Nei trascorsi 42 anni non sono mancati altri incidenti e vittime. Questa volta l’annunciata Marcia lungo il confine di Gaza, organizzata da Hamas, aveva preoccupato più del solito le autorità militari israeliane. Una cosa infatti è bombardare dal cielo gli “obiettivi” militari del nemico, o scovare e “annientare” singoli terroristi armati, ben altra cosa è fronteggiare migliaia di manifestanti disarmati. In questi casi le armi dovrebbero cedere il passo al confronto politico e al diverso uso della forza, prudente e razionale. Non è stato così nel 1976 e neppure il 30 marzo 2018. 



Ora a Gaza e negli altri territori palestinesi si rende omaggio ai nuovi martiri e le divisioni tra i politici palestinesi verranno per qualche tempo messe a tacere. Il dialogo tra Fatah ed Hamas procede a singhiozzo ed ha toccato un punto assai basso con l’attentato del 13 marzo scorso al convoglio del primo ministro palestinese (esponente di Fatah) in visita a Gaza.
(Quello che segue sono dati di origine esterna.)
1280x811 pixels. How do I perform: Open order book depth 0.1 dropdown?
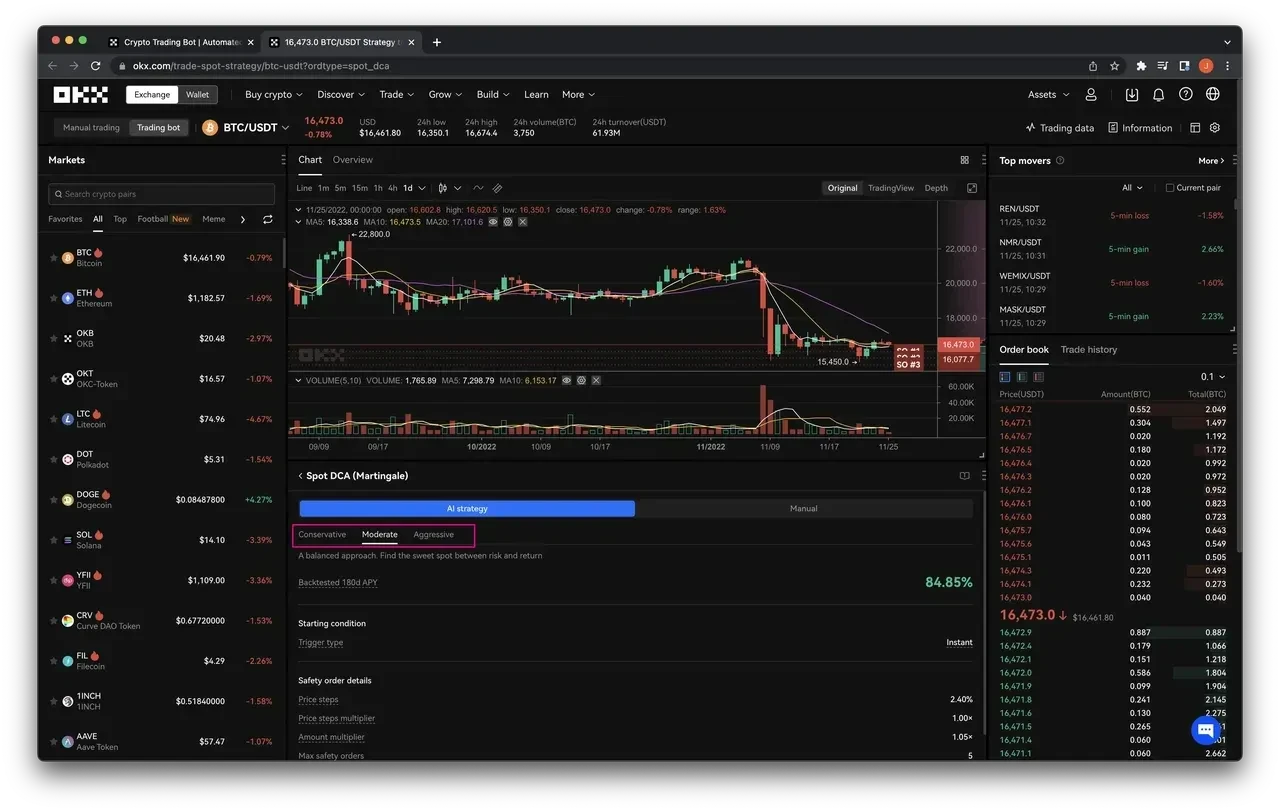1212,377
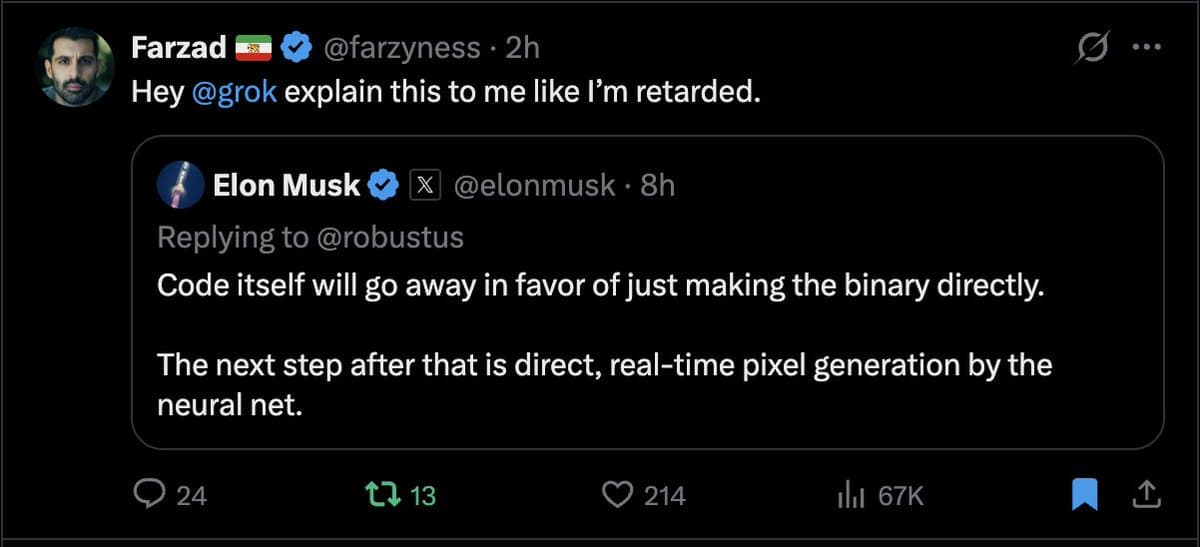
Task: Click the share upload icon
Action: 1146,493
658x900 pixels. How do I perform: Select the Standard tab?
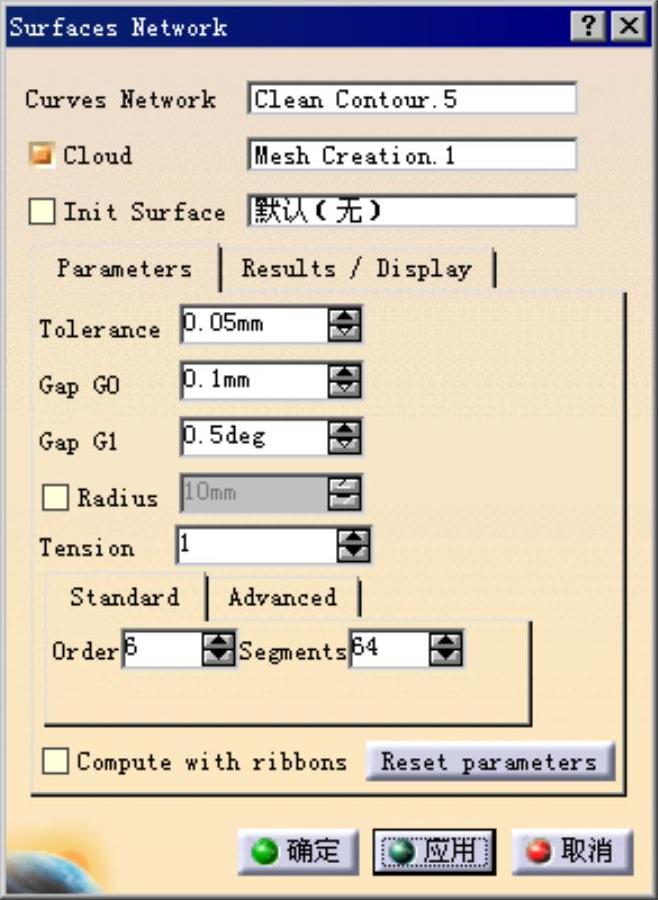[125, 597]
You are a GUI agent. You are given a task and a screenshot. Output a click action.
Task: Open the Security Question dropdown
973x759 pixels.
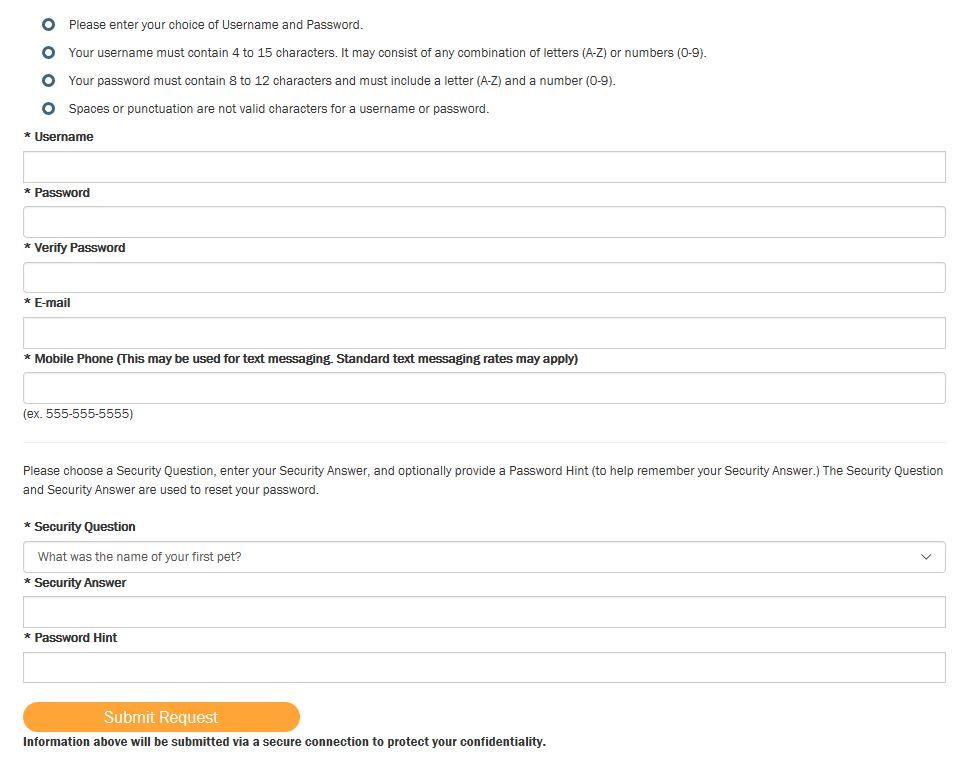click(470, 557)
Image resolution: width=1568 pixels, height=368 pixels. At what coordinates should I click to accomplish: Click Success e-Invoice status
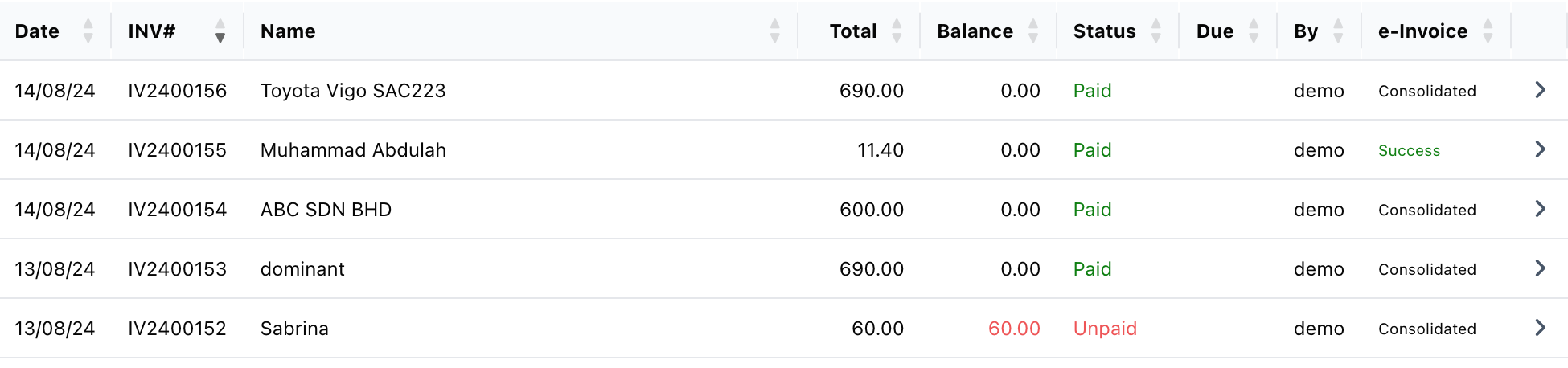click(1409, 150)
Rami Hamdallah è rimasto illeso, ma i contraccolpi politici rimangono. 

Tuttavia, è lo scenario internazionale a rendere le divisioni tra i palestinesi meno importanti. Il disprezzo di Trump verso i leader palestinesi, le sue scelte su Gerusalemme, il crescente ruolo di personaggi americani totalmente filo-Netanyahu, dall’ambasciatore in Israele David Friedman al neoconsigliere di Trump per la sicurezza nazionale John R. Bolton, rendono la situazione politica per tutti i dirigenti palestinesi altamente drammatica. Lo sa Abu Mazen e lo sa Ismail Haniyeh. Anche  per questo il destino di Gerusalemme rimane al bivio tra una strada che porti alla trattativa ed un’altra che conduca ad un conflitto ancora più violento tra palestinesi ed israeliani.